Volunteers clean up Jewish cemetery

Jewish and Christian volunteers joined forces yesterday (Thursday) to help tidy up an historic Jewish cemetery in Liverpool.

Deane Road in Kensington is overgrown, infested with Japanese knotweed and, in parts, resembles a rubbish tip. Princes Road Synagogue congregants along with other community members teamed up with worshippers from churches in the Kensington area to begin a clear-up.

In addition to dense overgrowth and upturned gravestones, residents have thrown bags of rubbish over high walls along with discarded furniture, pots, pans and bicycle parts. There are also hundreds of beer cans. Princes Road warden Saul Marks said: “I know it is a huge job but we have to start somewhere.”

The church groups were organised by Jim Huthwaite, treasurer of St John’s, Fairfield. His members were part of a local ‘grot squad’ which had been cleaning up the Kensington area and were recommended by police to target the Deane Road burial ground. Joined by congregants from Elim Church and St Mary’s Edge Hill he said the volunteers were delighted to take part in the clear-up.

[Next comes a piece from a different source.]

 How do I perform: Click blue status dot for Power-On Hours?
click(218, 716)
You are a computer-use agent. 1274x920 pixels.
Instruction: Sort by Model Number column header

The cemetery, which opened in 1835, includes memorials to significant early members of the community such as Lewis’s department store founder and philanthropist David Lewis. Also buried there are Charles Mozley, the first Jewish Lord Mayor of Liverpool, Moses Samuel, author, scholar and watchmaker whose descendants founded the H Samuels chain of jewellery shops, and John Raphael Isaac, an heraldic designer, lithographer and portraitist, Jonathan Reis, a banker and bullion merchant, Abraham Saqui, the famed choirmaster and liturgical composer.

The Old Hebrew Congregation Burial Board (Princes Road) is responsible for the upkeep of the cemetery, which held its last funeral in 1904, but has been hampered by a lack of funds and traceable relatives.